Maia preparó algo de picoteo. Era una experta en esas cuestiones, combinaba el ingenio y unas dotes culinarias envidiables para crear algunos de los tentempiés más extravagantes que Sophie hubiera probado jamás. Aquello noche fue todo más modesto, dadas las circunstancias. Sobre la mesita de café reposaban un cuenco de olivas negras, unas patatas fritas de la marca más barata y desconocida que Maia había encontrado en el supermercado y dos vasos con un poco de soda. Charlaron sobre Maia y su tesis doctoral sobre la absorción de calcio, sobre la situación política mundial, sobre la diferencia entre los distintos tipos de olivas y sobre la última película que habían visto en el cine. La conversación fue distendida y ayudó a mejorar el ánimo de Sophie. Entonces su teléfono se iluminó y la mujer soltó un grito que hizo callar de pronto a Maia.
—¿Se puede saber qué te pasa?
—Mira, dime que no me he vuelto loca.
Maia tomó el móvil entre sus manos y leyó la notificación en silencio. Al acabar, dejó el móvil sobre el sofá y gritó más fuerte de lo que Sophie había gritado antes.
—Dime que vas a aceptar. ¿Vas a aceptar? ¡Tienes que aceptar!
—¿Por qué estás más emocionada que yo? Iré a la entrevista y ya veremos.
Maia no se creía la calma con la que Sophie estaba reaccionando. Por fin recibía una oportunidad en el mundo de la literatura de la mano de una editorial bastante conocida. ¿No era para estar desquiciada de emoción? Releyó la oferta de nuevo antes de devolverle el móvil a su amiga.
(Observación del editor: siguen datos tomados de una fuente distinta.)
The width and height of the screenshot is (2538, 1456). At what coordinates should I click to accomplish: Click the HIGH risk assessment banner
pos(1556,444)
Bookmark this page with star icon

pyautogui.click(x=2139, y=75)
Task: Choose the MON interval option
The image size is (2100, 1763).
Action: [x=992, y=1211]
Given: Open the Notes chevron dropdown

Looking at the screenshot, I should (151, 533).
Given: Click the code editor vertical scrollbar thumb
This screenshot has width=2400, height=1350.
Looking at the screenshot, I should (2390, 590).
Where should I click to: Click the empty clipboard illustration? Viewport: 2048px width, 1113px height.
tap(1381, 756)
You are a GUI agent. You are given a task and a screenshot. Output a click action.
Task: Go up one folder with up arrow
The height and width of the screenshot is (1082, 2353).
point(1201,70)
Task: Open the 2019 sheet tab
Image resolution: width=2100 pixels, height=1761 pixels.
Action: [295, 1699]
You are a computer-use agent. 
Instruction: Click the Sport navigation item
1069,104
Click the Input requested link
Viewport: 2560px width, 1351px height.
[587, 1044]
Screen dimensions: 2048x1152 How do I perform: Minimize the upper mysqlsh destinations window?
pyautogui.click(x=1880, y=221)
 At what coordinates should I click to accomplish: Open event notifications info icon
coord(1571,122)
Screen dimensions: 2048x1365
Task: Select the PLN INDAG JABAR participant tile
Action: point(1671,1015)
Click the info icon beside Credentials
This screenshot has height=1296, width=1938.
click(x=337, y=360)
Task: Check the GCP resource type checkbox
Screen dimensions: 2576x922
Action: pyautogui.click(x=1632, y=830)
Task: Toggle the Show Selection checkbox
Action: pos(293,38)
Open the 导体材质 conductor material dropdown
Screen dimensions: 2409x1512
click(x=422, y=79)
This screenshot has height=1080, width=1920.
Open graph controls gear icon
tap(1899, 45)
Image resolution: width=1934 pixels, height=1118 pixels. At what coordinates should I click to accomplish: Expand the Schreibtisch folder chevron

Citaban a Sophie en un exclusivo hotel del centro de Gullyshore con la agente literaria que le había enviado el correo electrónico. Ursula Street. Para Maia parecía inverosímil la cuestión de la entrevista, ella ya veía a su amiga con un libro publicado, firmando ejemplares por librerías de las principales ciudades del Reino Unido. La nueva J. K. Rowling, pero sin ser tránsfoba. Sophie únicamente veía una razón más para estar intranquila.